Give the number of lines in the records that include the word "screenshot", and nothing besides.

....

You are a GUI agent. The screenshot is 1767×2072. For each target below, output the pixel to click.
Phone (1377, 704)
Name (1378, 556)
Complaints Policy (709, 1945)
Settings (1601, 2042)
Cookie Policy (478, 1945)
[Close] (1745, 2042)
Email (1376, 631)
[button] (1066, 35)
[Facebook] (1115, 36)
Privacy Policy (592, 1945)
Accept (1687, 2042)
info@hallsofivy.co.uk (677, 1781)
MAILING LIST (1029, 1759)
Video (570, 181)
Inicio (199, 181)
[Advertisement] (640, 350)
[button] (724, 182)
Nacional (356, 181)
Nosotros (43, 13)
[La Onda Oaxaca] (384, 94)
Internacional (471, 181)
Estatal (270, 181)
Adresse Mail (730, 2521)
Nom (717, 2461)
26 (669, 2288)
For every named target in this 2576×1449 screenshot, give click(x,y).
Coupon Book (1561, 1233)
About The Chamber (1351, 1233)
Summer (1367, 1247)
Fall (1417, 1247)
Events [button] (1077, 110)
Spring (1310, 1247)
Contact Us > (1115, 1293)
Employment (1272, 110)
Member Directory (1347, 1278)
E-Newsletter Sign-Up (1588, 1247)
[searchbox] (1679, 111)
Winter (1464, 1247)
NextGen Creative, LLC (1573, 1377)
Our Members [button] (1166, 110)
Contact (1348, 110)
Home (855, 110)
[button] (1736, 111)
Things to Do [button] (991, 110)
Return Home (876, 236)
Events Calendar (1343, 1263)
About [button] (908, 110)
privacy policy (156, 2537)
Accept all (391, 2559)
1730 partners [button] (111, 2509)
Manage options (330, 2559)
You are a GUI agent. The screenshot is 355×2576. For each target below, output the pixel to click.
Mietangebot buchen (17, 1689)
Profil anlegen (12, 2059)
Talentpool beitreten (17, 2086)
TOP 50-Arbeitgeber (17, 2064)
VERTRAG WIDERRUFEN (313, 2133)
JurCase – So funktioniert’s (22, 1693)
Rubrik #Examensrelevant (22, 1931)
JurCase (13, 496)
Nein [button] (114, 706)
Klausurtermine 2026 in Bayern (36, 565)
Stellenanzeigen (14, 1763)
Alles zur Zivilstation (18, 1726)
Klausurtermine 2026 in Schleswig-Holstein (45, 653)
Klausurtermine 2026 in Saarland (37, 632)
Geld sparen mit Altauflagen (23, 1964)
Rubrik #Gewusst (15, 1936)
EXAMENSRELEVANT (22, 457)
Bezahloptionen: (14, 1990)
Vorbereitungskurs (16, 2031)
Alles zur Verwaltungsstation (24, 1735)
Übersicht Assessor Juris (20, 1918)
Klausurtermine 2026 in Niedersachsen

....

OUTPUT OF THE EXERCISE:
3